>>>

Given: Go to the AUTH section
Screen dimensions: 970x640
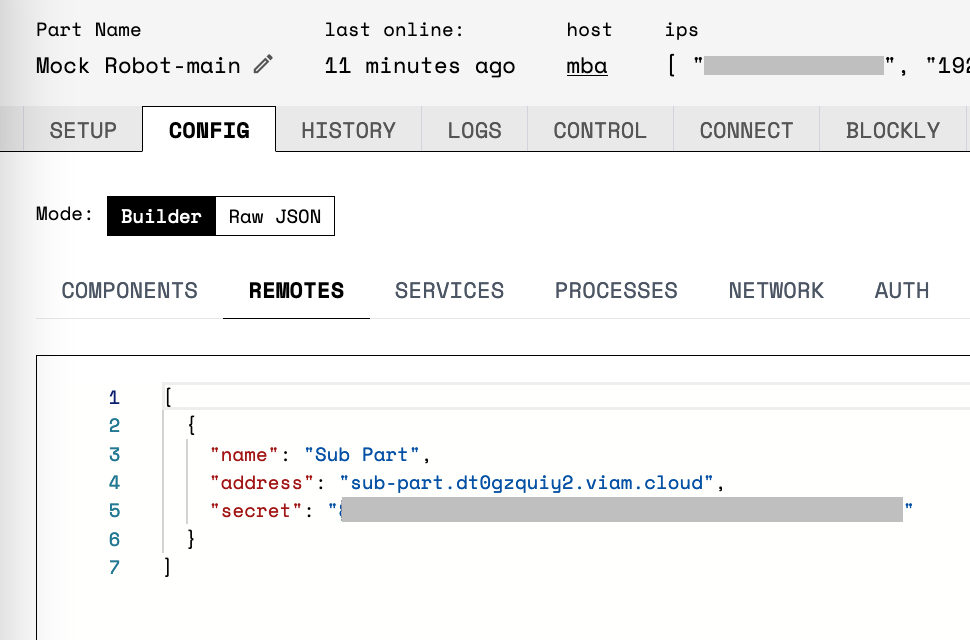Looking at the screenshot, I should point(901,291).
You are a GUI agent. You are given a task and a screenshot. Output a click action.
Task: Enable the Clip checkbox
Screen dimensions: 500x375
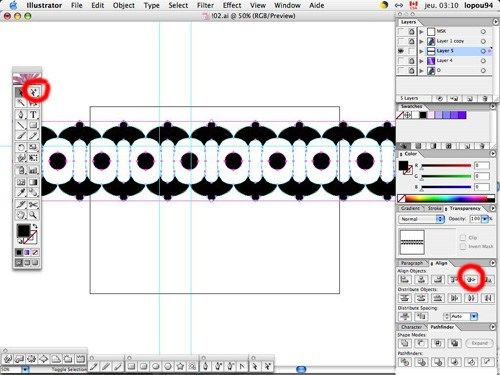[463, 237]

<<<

Task to carry out - Leaving out the pictures, return exactly the lines from the one that contains "Screen dimensions: 970x640" through the last line of the records above, inclusive.

Expected output -
Screen dimensions: 970x640
Looking at the screenshot, I should point(901,291).
You are a GUI agent. You are given a task and a screenshot. Output a click action.
Task: Enable the Clip checkbox
Screen dimensions: 500x375
[463, 237]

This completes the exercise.